The Discharge to Assess model works on the principle of making sure patients do not stay in hospital for any longer than they need to. Patients are discharged as soon as their acute medical treatment is complete and all assessments are followed up within the community, after discharge. These assessments will be based around the patient's level of function, environment and care needs to ensure they remain as independent as possible at home. 

The Discharge to Assess model focuses on a home first principle and is comprised of three different discharge pathways, with all referrals accepted from any hospital and processed by the Integrated Discharge Team (IDT). 

IDT - is an integrated team comprising of the CNWL Community teams, the hospital discharge teams and social services, that facilitate Discharge to Assess pathways. Camden Central Access Team is our single point of access that supports all hospital discharges and signposts appropriately for Camden patients. 

Pathway 1 (this team) – for patients going home from hospital. This pathway is operated in conjunction with Camden Adult Social Care with any therapy assessment that is required for the patient undertaken by this team following patients hospital discharge. 

Pathway 2 - discharge for patients to an alternative location that isn't home, for a short-term period for rehabilitation and reablement before returning home. This pathway is operated by St Pancras Rehabilitation Unit. For patients stepping down to a short-stay reablement flat, or interim residential home this is operated in conjunction with Camden Adult Social Care.

Pathway 3 – for patients being transferred to long-term care such as a residential care home or nursing home. This pathway is delivered by Camden Adult Social Care and where required is in conjunction with the Camden Continuing Care team. 

In Camden, Discharge to Assess (Pathway 1) is an integrated health and social care community service which provides therapy and/or care for adults in Camden going home from hospital. The team consists of occupational therapists, physiotherapists, social workers, therapy assistants and support workers. The service offers short-term intensive therapeutic intervention and care for up to five days.

Under Pathway 1 patients are safely discharged home where functional and care assessments can take place. Not only is this setting more appropriate as the environment is familiar to the individual, but it gives us a sense of functional capability. It also prevents decisions about long-term care being made in crisis and gives insight into how patients cope and gives the professional an accurate assessment.

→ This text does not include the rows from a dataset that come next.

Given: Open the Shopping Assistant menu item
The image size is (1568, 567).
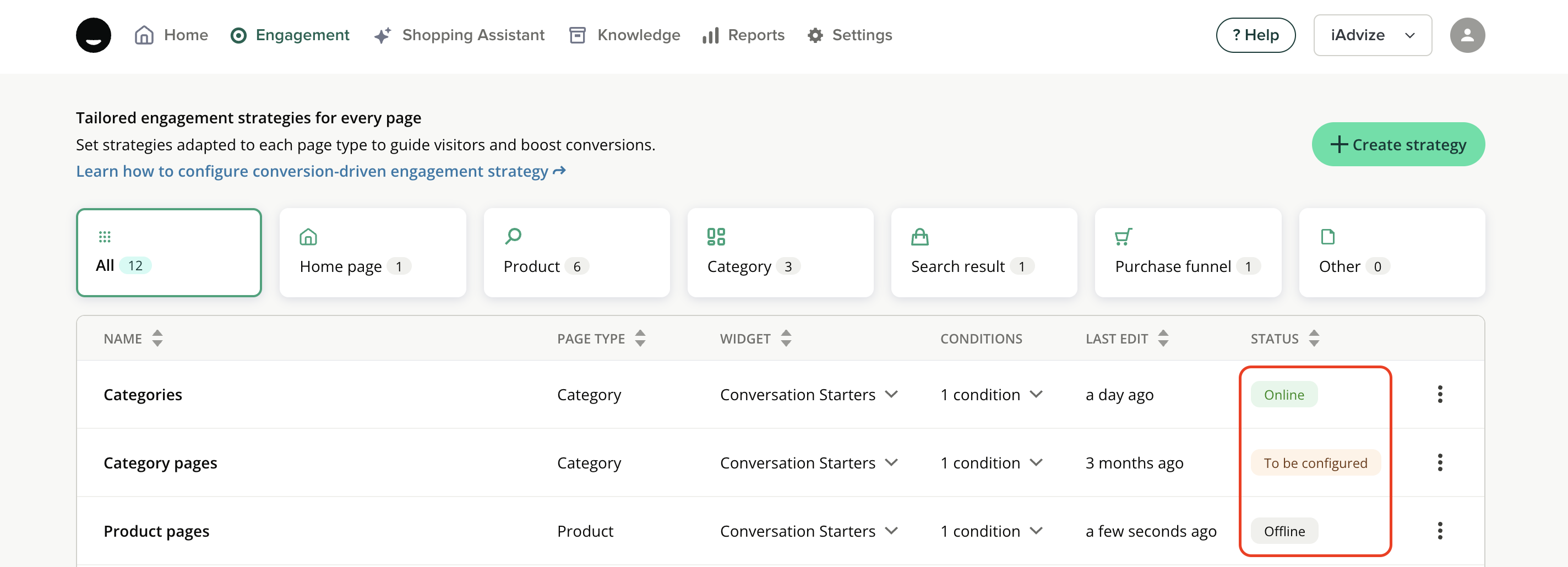Looking at the screenshot, I should tap(460, 35).
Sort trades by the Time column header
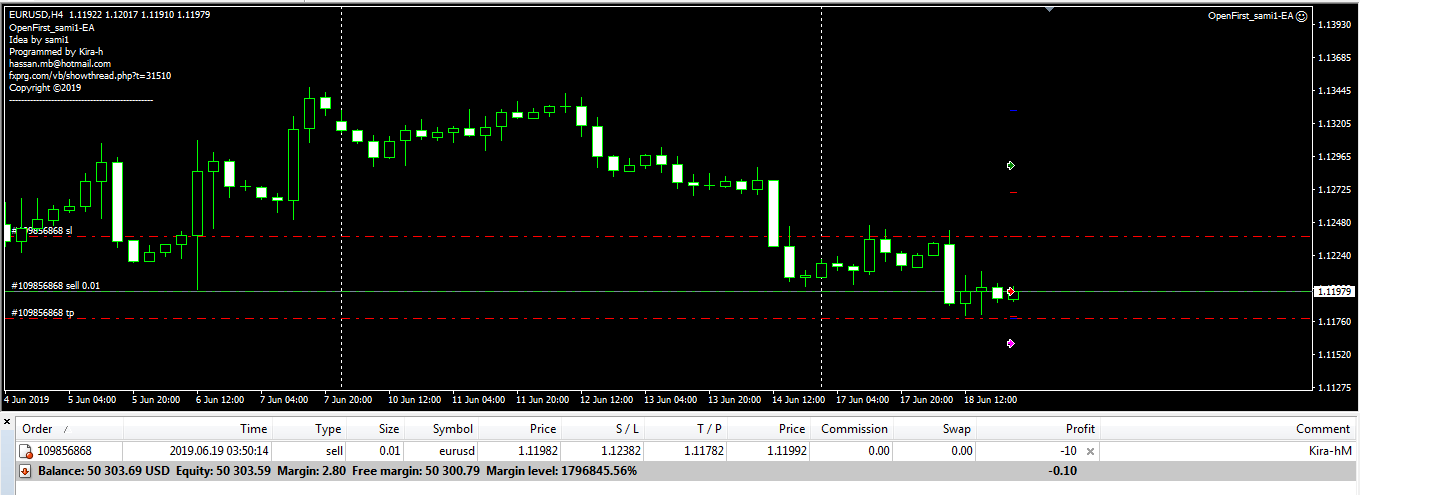1436x495 pixels. pos(252,428)
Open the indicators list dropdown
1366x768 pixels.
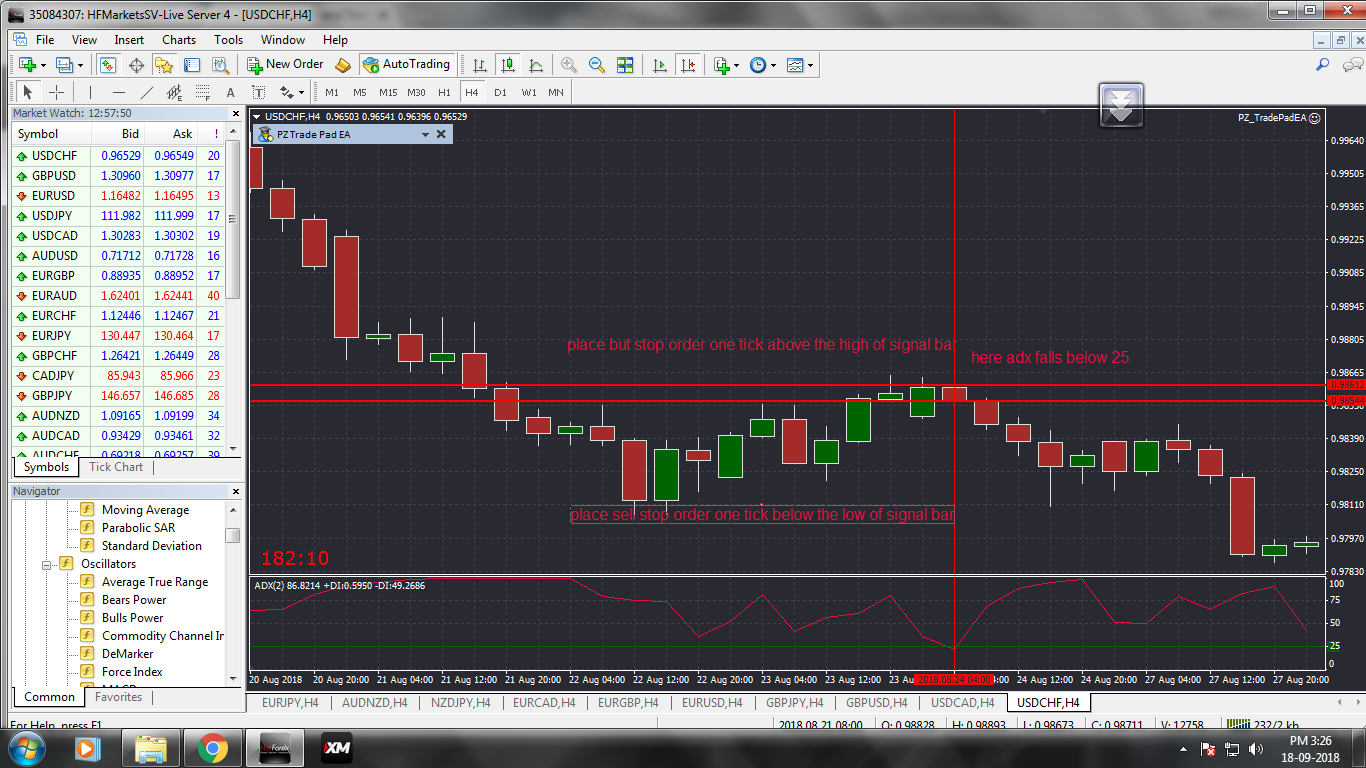[x=736, y=66]
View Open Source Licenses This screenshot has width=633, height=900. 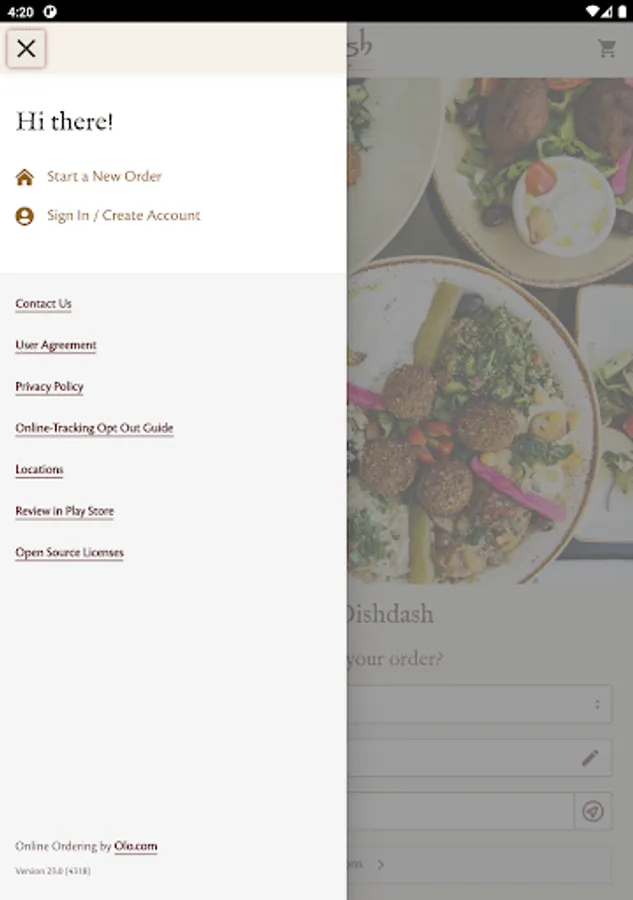coord(69,552)
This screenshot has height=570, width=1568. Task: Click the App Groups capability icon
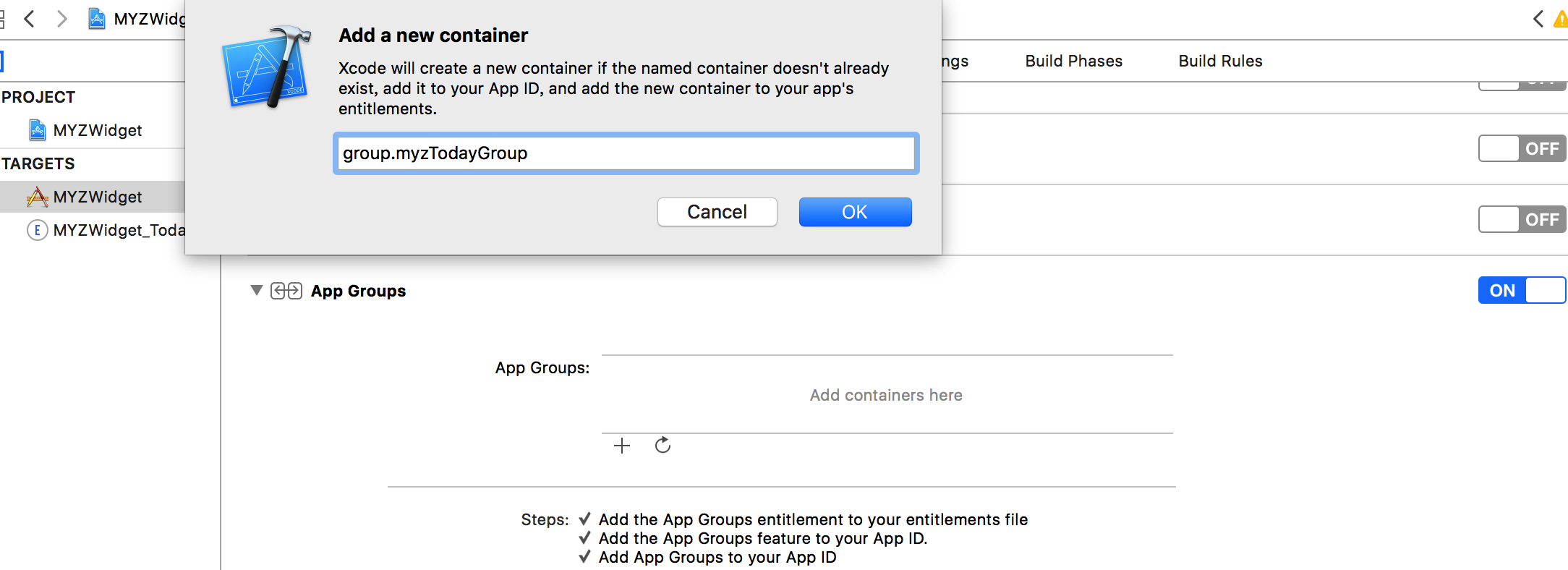pos(286,291)
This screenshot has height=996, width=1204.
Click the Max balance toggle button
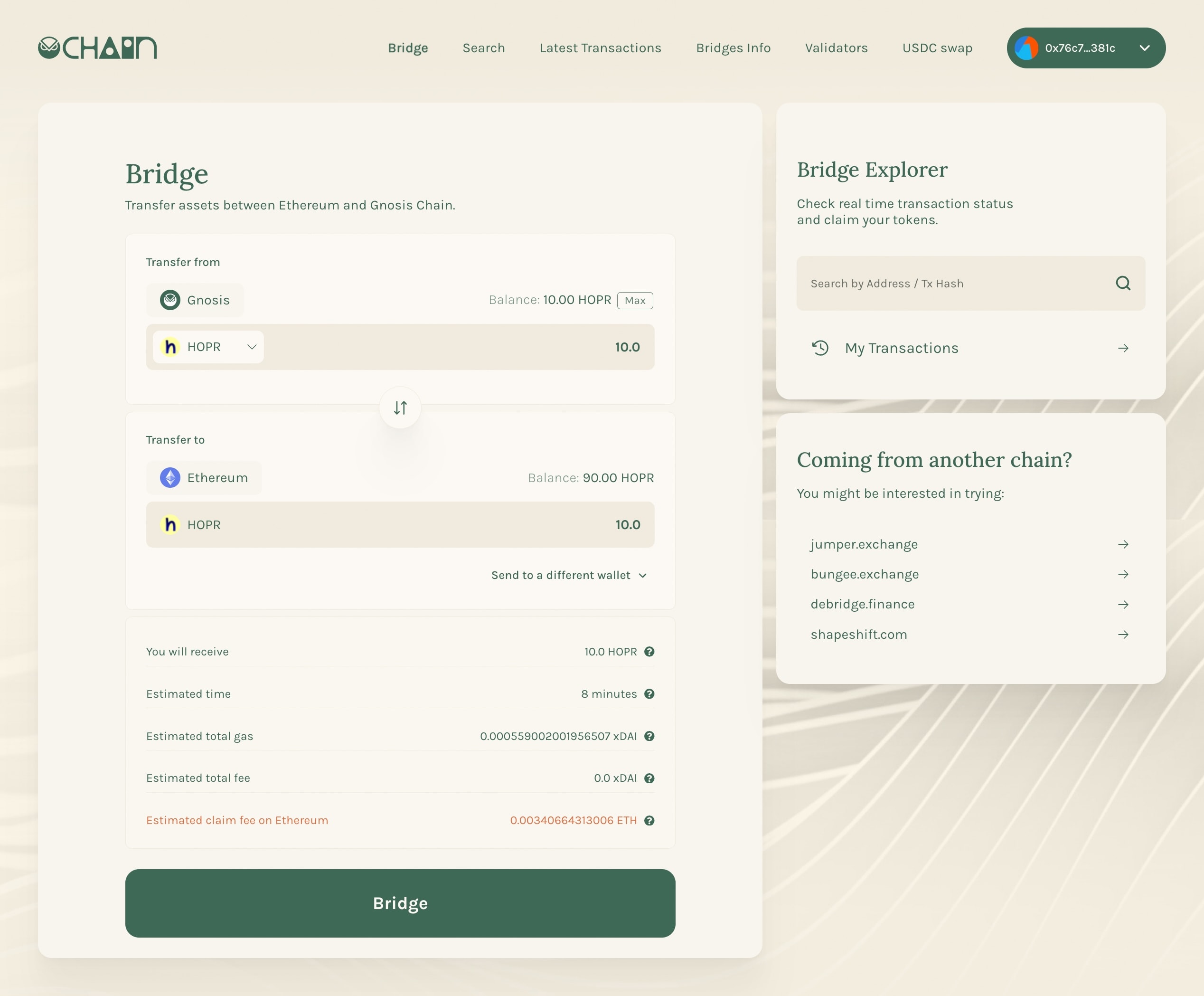pyautogui.click(x=636, y=300)
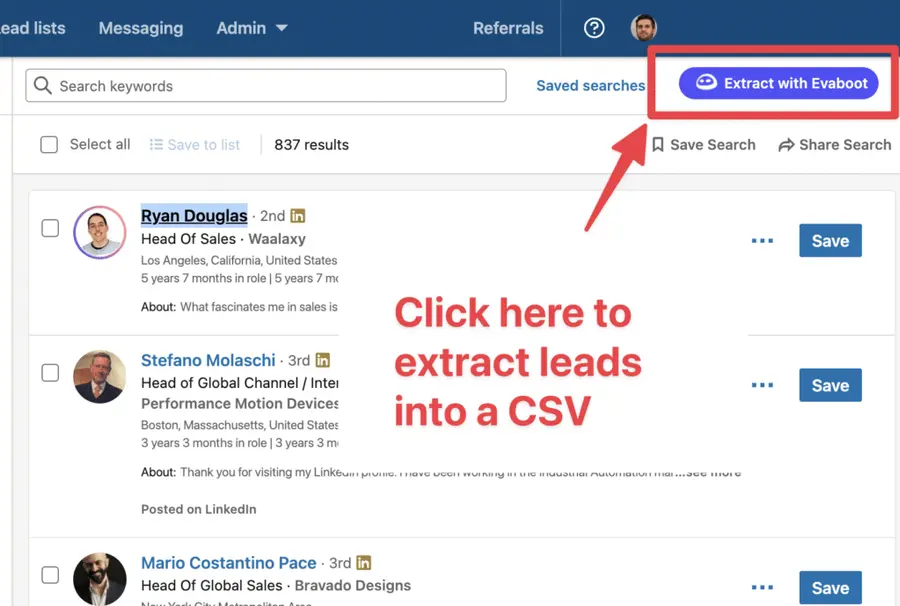900x606 pixels.
Task: Open the overflow menu on Ryan Douglas row
Action: 762,240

Assessments that take place in the home environment include:

- Functional assessments

- Environmental assessments

- Medication review

- Care needs assessment with rapid access to reablement care, if required.

At the end of assessment the team will support the transition to long-term support (if required) as well as develop care plans with patients, and where appropriate their carers, to help alleviate the risk of crisis.

Therapists will also make sure referrals for ongoing therapy input are made prior to discharge from the pathway.

The service is for adults over the age of 18 who live in Camden and currently in an inpatient hospital bed. 

The service is not suitable for people who are medically unstable, have received a new diagnosis of a stroke or where mental health is the main presenting problem.

The identification of patients is done by acute hospitals. A simple referral form is completed and sent to camdenreferrals.cnwl@nhs.net.

The service is available from 8am to 8pm, seven days a week.

The discharging hospital should make arrangements to transport patient home from hospital.